_Exercise_:
Start to finish, repeat the records exactly.
----- Data for this exercise -----
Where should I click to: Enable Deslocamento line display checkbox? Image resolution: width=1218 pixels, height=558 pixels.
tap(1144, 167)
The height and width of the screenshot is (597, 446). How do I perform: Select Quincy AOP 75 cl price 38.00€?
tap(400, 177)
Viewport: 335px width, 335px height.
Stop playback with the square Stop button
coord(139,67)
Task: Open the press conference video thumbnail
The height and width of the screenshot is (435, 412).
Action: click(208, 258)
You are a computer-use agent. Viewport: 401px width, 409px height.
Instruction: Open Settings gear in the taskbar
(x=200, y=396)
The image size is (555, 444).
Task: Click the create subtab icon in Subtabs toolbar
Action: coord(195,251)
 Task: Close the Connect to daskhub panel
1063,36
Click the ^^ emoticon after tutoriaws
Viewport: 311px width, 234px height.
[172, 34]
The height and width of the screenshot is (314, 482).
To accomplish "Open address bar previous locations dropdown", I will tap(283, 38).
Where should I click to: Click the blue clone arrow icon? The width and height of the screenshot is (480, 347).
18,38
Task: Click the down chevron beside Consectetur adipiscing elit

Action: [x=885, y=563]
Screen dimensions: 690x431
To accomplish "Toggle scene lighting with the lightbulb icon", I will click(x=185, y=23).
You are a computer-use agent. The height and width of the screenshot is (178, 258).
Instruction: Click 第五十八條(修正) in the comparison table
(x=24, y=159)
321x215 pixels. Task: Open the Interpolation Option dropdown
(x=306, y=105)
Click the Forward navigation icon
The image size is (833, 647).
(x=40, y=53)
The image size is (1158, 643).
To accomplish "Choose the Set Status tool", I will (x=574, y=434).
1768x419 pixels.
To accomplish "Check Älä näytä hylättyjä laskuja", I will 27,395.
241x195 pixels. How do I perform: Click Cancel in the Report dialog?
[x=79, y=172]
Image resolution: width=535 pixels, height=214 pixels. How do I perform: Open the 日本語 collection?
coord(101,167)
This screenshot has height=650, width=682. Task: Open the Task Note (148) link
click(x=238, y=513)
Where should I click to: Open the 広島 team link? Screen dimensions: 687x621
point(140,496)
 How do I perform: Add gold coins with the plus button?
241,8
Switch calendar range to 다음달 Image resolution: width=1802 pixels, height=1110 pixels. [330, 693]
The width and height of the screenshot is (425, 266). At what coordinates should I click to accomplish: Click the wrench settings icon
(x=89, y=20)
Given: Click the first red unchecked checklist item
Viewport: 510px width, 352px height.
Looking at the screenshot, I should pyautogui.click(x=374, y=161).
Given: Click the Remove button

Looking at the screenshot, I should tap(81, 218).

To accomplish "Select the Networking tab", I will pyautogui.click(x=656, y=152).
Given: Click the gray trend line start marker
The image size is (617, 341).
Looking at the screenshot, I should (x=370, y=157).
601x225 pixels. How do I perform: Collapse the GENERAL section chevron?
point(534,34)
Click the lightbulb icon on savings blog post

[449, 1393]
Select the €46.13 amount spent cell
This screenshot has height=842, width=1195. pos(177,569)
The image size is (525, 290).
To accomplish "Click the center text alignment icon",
-----
_Your solution_:
Where should I click to: Enable Deslocamento line display checkbox? Image resolution: width=1218 pixels, height=558 pixels.
tap(1144, 167)
The height and width of the screenshot is (597, 446). How do I perform: Select Quincy AOP 75 cl price 38.00€?
tap(400, 177)
Viewport: 335px width, 335px height.
Stop playback with the square Stop button
coord(139,67)
Task: Open the press conference video thumbnail
The height and width of the screenshot is (435, 412).
Action: click(208, 258)
You are a computer-use agent. Viewport: 401px width, 409px height.
Instruction: Open Settings gear in the taskbar
(x=200, y=396)
The image size is (555, 444).
Task: Click the create subtab icon in Subtabs toolbar
Action: coord(195,251)
 Task: Close the Connect to daskhub panel
1063,36
Click the ^^ emoticon after tutoriaws
Viewport: 311px width, 234px height.
[172, 34]
The height and width of the screenshot is (314, 482).
To accomplish "Open address bar previous locations dropdown", I will tap(283, 38).
Where should I click to: Click the blue clone arrow icon? The width and height of the screenshot is (480, 347).
18,38
Task: Click the down chevron beside Consectetur adipiscing elit

Action: [x=885, y=563]
Screen dimensions: 690x431
To accomplish "Toggle scene lighting with the lightbulb icon", I will click(x=185, y=23).
You are a computer-use agent. The height and width of the screenshot is (178, 258).
Instruction: Click 第五十八條(修正) in the comparison table
(x=24, y=159)
321x215 pixels. Task: Open the Interpolation Option dropdown
(x=306, y=105)
Click the Forward navigation icon
The image size is (833, 647).
(x=40, y=53)
The image size is (1158, 643).
To accomplish "Choose the Set Status tool", I will (x=574, y=434).
1768x419 pixels.
To accomplish "Check Älä näytä hylättyjä laskuja", I will 27,395.
241x195 pixels. How do I perform: Click Cancel in the Report dialog?
[x=79, y=172]
Image resolution: width=535 pixels, height=214 pixels. How do I perform: Open the 日本語 collection?
coord(101,167)
This screenshot has height=650, width=682. Task: Open the Task Note (148) link
click(x=238, y=513)
Where should I click to: Open the 広島 team link? Screen dimensions: 687x621
point(140,496)
 How do I perform: Add gold coins with the plus button?
241,8
Switch calendar range to 다음달 Image resolution: width=1802 pixels, height=1110 pixels. [330, 693]
The width and height of the screenshot is (425, 266). At what coordinates should I click to accomplish: Click the wrench settings icon
(x=89, y=20)
Given: Click the first red unchecked checklist item
Viewport: 510px width, 352px height.
Looking at the screenshot, I should pyautogui.click(x=374, y=161).
Given: Click the Remove button

Looking at the screenshot, I should tap(81, 218).

To accomplish "Select the Networking tab", I will pyautogui.click(x=656, y=152).
Given: Click the gray trend line start marker
The image size is (617, 341).
Looking at the screenshot, I should (x=370, y=157).
601x225 pixels. How do I perform: Collapse the GENERAL section chevron?
point(534,34)
Click the lightbulb icon on savings blog post

[449, 1393]
Select the €46.13 amount spent cell
This screenshot has height=842, width=1195. pos(177,569)
The image size is (525, 290).
To accomplish "Click the center text alignment icon",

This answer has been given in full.